BRIEF: Starting at the line that contains "This screenshot has width=1154, height=453." and ending at the last line of the material below, output each line as one string in a JSON list, leaving out blank lines.

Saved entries
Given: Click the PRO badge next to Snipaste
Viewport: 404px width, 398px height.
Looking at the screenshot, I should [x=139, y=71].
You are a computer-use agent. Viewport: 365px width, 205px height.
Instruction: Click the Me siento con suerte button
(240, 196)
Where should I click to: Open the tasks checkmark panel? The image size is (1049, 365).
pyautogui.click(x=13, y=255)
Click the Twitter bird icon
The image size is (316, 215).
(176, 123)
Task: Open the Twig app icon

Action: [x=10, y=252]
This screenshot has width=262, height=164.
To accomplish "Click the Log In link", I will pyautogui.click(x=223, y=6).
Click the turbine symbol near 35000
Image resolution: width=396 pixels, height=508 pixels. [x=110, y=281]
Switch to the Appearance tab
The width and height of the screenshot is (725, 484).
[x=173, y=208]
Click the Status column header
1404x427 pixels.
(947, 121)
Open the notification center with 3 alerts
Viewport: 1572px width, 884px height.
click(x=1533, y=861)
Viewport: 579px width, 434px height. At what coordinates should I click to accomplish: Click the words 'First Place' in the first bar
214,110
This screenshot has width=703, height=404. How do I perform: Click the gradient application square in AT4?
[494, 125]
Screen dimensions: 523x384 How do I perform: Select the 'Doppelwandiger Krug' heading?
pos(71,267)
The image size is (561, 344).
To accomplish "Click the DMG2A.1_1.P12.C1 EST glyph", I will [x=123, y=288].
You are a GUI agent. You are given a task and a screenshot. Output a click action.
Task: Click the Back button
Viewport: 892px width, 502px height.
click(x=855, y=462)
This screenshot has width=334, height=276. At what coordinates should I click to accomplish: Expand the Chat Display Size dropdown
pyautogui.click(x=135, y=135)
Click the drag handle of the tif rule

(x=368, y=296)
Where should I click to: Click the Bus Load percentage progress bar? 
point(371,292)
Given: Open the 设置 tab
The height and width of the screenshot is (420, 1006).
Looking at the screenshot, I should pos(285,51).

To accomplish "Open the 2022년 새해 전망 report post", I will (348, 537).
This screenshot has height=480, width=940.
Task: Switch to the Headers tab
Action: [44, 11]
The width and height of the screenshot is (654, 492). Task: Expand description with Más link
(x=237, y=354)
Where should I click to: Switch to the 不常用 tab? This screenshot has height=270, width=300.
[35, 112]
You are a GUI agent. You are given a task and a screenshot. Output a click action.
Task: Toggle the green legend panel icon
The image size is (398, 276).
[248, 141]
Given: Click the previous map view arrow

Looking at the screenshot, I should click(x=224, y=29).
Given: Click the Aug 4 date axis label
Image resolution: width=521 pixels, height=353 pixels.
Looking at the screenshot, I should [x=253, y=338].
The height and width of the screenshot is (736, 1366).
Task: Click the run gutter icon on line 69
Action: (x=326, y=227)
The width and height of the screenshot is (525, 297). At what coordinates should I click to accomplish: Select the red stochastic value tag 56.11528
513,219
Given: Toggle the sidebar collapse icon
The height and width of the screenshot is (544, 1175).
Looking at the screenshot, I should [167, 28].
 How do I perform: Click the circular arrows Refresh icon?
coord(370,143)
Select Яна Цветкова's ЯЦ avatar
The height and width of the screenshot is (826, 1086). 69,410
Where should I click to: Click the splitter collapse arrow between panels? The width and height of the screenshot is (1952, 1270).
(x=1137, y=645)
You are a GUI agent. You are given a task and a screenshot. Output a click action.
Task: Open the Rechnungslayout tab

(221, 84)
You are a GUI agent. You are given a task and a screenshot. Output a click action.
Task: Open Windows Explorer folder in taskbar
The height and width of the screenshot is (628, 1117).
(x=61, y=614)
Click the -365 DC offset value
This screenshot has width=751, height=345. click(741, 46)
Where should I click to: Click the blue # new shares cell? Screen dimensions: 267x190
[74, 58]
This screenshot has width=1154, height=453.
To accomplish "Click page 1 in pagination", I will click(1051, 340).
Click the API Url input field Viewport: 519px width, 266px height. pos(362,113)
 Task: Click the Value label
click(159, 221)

THE RESULT:
[
  "This screenshot has width=1154, height=453.",
  "To accomplish \"Click page 1 in pagination\", I will click(1051, 340).",
  "Click the API Url input field Viewport: 519px width, 266px height. pos(362,113)",
  " Task: Click the Value label",
  "click(159, 221)"
]